(Records excerpted from a collection)
──────

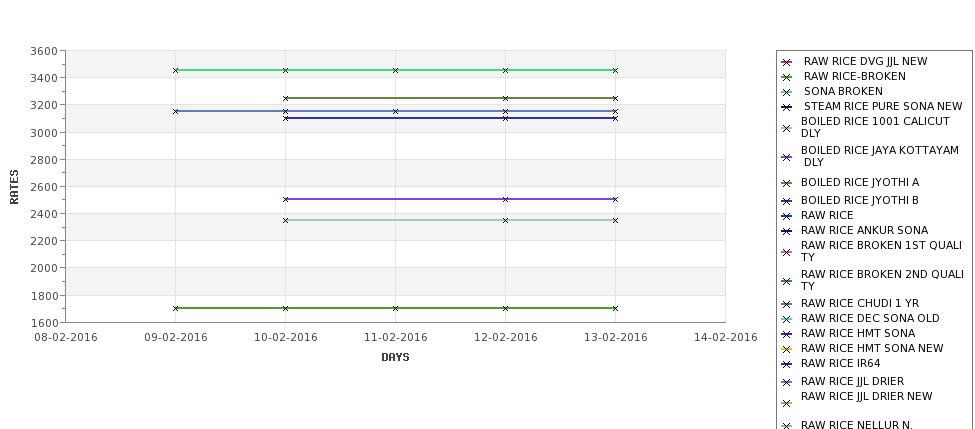The image size is (975, 429).
Task: Click the RAW RICE DVG JJL NEW legend marker
Action: (x=786, y=62)
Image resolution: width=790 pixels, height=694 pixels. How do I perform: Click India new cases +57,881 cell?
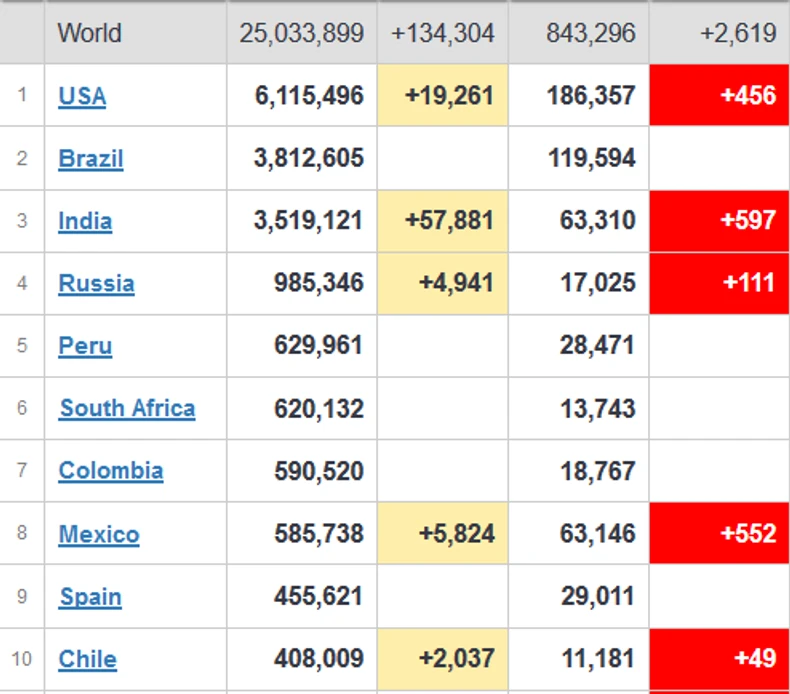click(443, 221)
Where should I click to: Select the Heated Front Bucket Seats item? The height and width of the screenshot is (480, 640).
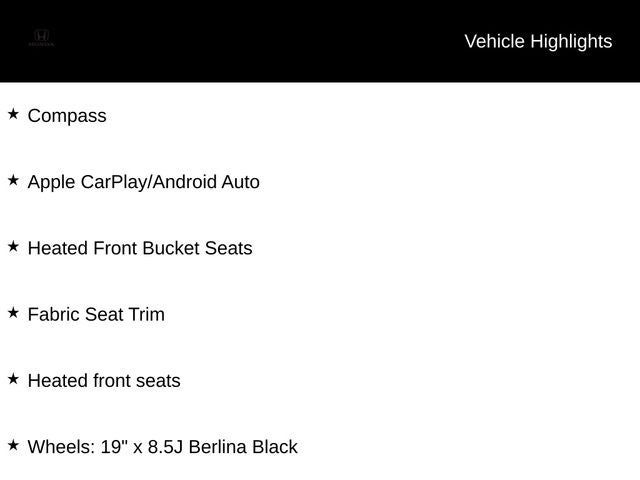point(140,248)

──────

[PROBLEM DETAILS] In the records above, find the line that contains "Where should I" and repeat exactly that line and all lines after it to the end. Do not include pictures.

[EXERCISE RESPONSE]
Where should I click to: Select the Heated Front Bucket Seats item? The height and width of the screenshot is (480, 640).
point(140,248)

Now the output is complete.